Comportamento, Crônicas

NÃO MUDE A HISTÓRIA, MUDE SEU PAPEL PARA O PRINCIPAL

Já passou por alguma fase na vida em que você parecia ter um papel de figurante na própria história? Em que não conseguia expressar suas vontades, fazer valer sua opinião? Difícil quem nunca tenha passado por isso. E assim ficamos pensando: eu deveria ter feito diferente. Será?

Repassando alguns capítulos da sua vida hoje na mente, é quase inevitável pensar em tudo o que mudaria. Mas, se aquele velho ditado é verdade, o que somos hoje é o resultado de nossas escolhas de ontem. Assim as lições são aprendidas. E muita coisa boa veio no meio das nem tanto.

Melhor mesmo é aceitar a história, com glórias e quedas, mocinhos e vilões. E, assim, olhar para a frente, talvez para ser hoje muito mais protagonista de filme de ação que qualquer outra, da sua história. Se isso for o que você quiser, sempre da tempo de ir em busca de nossos objetivos. Você pode, sim, ser sua protagonista favorita.

 

Exemplos na ficção nos ensinaram errado, mas a vida real tem muitas heroínas

É fato que os exemplos nos cinemas e desenhos de personagens femininas são, em sua grande maioria, frágeis, e que crescemos vendo as mocinhas esperarem o salvamento. Isso nos “ensinou”, infelizmente, que o herói vem de fora para resolver todos os problemas. Enquanto deveríamos ter aprendido desde o nascimento que – apesar de possível e agradável ter ajuda – a solução de nossa vida é a gente quem dá. Isso porque somos capazes, somos seres amados por uma força maior que nos cuida em todos os momentos, somos dotados de inteligência e força para aprender e se superar.
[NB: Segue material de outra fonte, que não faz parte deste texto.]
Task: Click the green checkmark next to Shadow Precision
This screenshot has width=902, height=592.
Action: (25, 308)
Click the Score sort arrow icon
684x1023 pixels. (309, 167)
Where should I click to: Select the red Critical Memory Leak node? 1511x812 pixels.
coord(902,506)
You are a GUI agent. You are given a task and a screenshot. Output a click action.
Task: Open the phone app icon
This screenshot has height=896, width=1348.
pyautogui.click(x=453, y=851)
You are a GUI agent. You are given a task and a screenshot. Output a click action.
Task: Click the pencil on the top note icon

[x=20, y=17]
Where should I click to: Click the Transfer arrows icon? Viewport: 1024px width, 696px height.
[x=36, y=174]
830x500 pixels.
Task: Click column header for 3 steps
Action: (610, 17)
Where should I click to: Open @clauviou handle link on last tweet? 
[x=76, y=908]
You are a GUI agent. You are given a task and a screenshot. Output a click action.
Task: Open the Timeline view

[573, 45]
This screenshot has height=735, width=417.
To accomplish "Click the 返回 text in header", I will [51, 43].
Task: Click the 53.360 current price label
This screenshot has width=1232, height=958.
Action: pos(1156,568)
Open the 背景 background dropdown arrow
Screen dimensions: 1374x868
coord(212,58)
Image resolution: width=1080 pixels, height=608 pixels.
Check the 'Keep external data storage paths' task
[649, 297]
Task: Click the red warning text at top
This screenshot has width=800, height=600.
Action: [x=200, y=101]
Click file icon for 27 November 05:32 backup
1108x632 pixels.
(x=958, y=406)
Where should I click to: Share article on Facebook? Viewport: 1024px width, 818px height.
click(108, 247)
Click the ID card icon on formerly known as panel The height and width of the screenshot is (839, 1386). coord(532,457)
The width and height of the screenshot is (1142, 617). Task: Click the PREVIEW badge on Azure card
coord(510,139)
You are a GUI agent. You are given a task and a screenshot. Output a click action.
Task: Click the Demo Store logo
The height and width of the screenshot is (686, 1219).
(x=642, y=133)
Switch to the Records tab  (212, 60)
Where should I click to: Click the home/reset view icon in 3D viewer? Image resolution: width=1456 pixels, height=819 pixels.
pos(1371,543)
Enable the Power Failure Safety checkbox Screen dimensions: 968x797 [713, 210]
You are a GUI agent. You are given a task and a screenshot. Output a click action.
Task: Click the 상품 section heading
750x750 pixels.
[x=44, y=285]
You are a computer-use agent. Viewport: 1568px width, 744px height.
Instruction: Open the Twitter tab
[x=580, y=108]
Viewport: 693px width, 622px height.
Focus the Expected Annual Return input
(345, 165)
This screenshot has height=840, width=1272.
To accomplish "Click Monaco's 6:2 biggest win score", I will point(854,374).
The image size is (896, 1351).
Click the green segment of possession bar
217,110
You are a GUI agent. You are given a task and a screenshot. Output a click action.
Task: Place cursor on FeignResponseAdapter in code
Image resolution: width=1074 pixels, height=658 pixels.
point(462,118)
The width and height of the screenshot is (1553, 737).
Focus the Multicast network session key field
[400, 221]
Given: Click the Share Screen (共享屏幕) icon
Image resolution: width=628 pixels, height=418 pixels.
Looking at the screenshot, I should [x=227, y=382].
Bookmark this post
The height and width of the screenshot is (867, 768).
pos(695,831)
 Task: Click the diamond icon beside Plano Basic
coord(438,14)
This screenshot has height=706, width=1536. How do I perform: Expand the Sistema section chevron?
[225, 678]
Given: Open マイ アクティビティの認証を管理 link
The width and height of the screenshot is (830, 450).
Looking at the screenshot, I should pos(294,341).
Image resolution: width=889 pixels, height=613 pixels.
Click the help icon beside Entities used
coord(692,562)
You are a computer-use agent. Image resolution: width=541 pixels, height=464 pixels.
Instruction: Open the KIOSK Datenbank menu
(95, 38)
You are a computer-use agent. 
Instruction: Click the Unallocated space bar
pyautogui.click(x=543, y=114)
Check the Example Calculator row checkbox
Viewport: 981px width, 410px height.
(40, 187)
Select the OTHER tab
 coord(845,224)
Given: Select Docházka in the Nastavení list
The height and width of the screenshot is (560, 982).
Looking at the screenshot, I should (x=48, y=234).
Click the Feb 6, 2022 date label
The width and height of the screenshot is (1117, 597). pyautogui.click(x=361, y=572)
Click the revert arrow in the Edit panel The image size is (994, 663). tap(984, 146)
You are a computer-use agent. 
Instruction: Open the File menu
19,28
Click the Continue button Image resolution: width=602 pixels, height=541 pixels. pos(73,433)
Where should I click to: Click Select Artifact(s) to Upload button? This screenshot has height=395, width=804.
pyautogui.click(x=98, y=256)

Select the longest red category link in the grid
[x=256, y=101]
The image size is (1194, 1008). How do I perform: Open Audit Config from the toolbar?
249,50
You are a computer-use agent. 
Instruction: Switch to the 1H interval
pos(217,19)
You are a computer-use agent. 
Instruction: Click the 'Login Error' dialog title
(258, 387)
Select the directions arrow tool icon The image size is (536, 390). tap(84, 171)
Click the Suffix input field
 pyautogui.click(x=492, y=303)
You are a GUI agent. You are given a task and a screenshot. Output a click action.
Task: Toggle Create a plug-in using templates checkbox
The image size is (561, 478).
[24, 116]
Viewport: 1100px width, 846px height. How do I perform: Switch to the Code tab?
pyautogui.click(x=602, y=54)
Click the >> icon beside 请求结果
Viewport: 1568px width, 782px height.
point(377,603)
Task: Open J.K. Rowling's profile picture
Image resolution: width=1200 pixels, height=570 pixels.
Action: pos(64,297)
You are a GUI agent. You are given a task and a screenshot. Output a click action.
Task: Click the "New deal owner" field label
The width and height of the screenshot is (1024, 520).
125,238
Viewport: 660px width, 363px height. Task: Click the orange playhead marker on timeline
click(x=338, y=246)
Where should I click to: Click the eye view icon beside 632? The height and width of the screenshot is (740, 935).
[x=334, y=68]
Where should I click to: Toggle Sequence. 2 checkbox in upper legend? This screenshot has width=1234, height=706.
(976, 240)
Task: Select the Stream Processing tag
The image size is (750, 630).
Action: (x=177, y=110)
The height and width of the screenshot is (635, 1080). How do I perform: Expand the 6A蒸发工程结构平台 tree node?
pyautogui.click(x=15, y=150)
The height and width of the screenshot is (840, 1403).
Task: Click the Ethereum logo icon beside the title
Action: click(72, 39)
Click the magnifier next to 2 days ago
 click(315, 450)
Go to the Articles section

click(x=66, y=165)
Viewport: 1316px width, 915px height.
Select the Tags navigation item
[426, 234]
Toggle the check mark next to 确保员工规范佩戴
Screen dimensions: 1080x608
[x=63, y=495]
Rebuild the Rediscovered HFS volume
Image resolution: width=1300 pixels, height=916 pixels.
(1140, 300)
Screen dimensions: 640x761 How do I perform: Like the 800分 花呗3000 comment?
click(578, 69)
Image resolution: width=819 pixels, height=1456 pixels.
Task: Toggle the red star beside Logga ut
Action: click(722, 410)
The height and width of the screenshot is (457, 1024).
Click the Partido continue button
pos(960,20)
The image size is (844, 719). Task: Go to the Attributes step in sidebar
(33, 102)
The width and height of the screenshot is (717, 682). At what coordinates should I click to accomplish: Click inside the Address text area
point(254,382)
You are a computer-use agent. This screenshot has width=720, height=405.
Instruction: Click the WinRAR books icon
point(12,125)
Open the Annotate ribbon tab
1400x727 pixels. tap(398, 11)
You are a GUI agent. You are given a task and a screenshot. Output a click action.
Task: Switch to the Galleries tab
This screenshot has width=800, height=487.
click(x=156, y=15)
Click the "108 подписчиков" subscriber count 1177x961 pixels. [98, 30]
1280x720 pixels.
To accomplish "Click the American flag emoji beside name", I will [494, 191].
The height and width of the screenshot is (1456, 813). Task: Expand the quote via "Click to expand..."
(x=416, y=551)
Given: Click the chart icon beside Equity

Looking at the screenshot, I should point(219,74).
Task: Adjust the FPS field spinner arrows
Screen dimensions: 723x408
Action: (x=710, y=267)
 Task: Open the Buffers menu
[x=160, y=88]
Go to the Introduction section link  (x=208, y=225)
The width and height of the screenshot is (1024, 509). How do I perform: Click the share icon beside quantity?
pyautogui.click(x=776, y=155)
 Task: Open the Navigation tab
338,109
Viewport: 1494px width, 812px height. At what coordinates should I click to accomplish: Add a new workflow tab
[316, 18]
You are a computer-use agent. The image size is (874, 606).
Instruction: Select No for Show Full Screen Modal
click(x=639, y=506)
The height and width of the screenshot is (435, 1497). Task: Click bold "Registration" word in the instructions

Proponho aqui uma reeducação mental: que tal lembrar e divulgar as mulheres fortes das histórias reais para as próximas gerações? As mundialmente conhecidas (Anita Garibaldi, Joana D’Arc) ou aquelas que poucos conhecem (sua mãe, uma vizinha, alguém que você ouviu falar). Você deve ter um exemplo pertinho de você, de uma mulher da qual se orgulha e que merece aplausos por ser quem é.

Enquanto isso, resta-nos o desejo de que nos deem de presente mais lutadoras, espiãs, independentes… que inventem algumas delas na versão para crianças, mas que parem com isso de colocar a protagonista como papel secundário da própria história.

Vontade de ver um bom filme com uma mulher forte? Vontade de ler histórias infantis onde a representação feminina é ativa, decidida e unida? Então, que tal construir uma boa heroína da sua vida, com erros e acertos? Que tal elogiar aquela mulher que merece seu reconhecimento? Assim, todas teremos mais forças e motivação para aproveitar os próximos capítulos.